Unfortunately, after I'd performed miracles of critical compression, the Guardian subeditors would then change everything around to fit the text into too small a space. Once they evened up their print columns by cutting a review's final sentence of praise for a book I'd liked, and sticking it on to my 70 words about one I'd hated. Don't believe everything you read in the newspapers.

Fortunately I've so far avoided the Times Literary Supplement. A fellow SF critic found that after commissioning a review, the poxy TLS would not only edit it savagely but would then pay only (say) 70% of the agreed fee, since they'd used only that percentage of a piece whose length had originally been specified with great precision. Shabby practice, indeed.

Then there's SFX magazine, for which I've been writing a column in every issue since it began in 1995. Even with that much experience and a page all to myself, I still can't judge the length of my contribution accurately enough to be safe from editorial cuts. This is because SFX is addicted to a trick of layout called the drop-quote, whereby the designer picks a phrase from your article that seems particularly brilliant or idiotic, and puts this in huge type inside a flashy box to make the page look more exciting.

Because you don't know how much space the drop-quote will take up, you can only guess at the needed word length. Every so often, a particularly oversized quote box forces cutting of less important stuff on the page. So my text gets trimmed, with the big knives homing in accurately on vital explanations and punchlines of jokes.

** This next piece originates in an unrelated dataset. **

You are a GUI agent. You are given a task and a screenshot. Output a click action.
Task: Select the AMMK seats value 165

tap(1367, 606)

Most of the above cock-ups happen because of the mechanics of design and publishing, the never-ending tug-o'-war between text and presentation. Dorothy Sayers nailed this one back in 1933 when she set a detective novel in an advertising office and revealed "that the great aim and object of the studio artist was to crowd the copy out of the advertisement and that, conversely, the copy-writer was a designing villain whose ambition was to cram the space with verbiage and leave no room for the sketch." With electronic publishing, the same old battles are still fought on excitingly high-tech territory.

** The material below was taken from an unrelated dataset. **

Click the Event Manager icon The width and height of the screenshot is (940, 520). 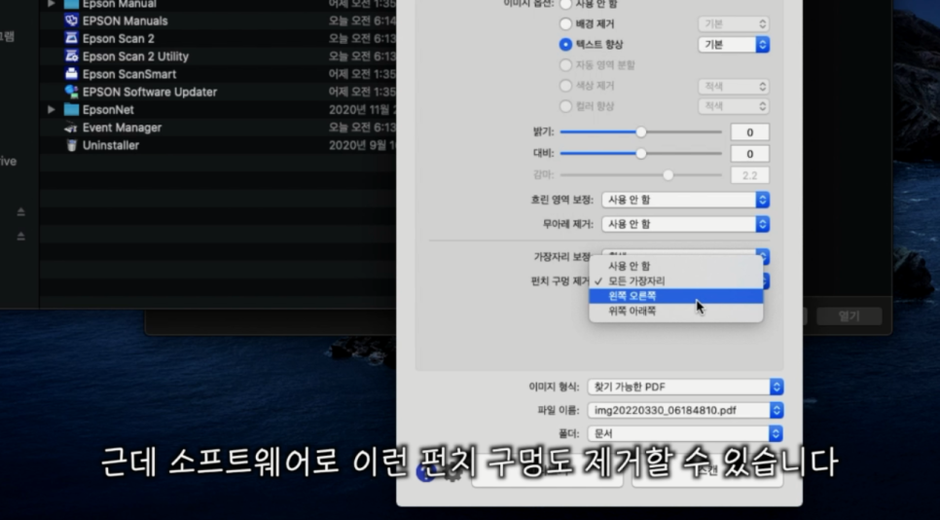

Well, you can be philosophical about all that. The worst annoyance comes when you meet an editor who wishes you'd written something different and tries to insert his ideas and opinions in place of yours. I had a nasty experience along these lines from New Scientist in the run-up to 2000....

It was a review feature based on futurology books. I made a point of digging out some less well-known differences between SF "predictions" and reality, avoiding hackneyed cliches like the idea of food pills. The subeditor crossed out what I'd written and inserted "food pills". One of the books mentioned, and I quoted, an interesting bit about radical approaches to carbon dioxide sequestration -- not planting trees in hope of soaking up greenhouse gases, but actually trapping and physically storing CO2 emissions. The subeditor crossed that out and inserted "planting trees". I'd avoided quoting Arthur C. Clarke's far too familiar laws of futurology; the subeditor shoved them in, deftly deleting my own examples and conclusion to make room. Oh, and -- being an SF fan myself -- I didn't include the usual journalistic sneer at science fiction. The subeditor ... but you're ahead of me, aren't you? Never again.

Oddly enough, the next SF article I sold was to the seriously upmarket science journal Nature. Unlike dumbed-down New Scientist, they didn't change a word. I hope there's a moral there.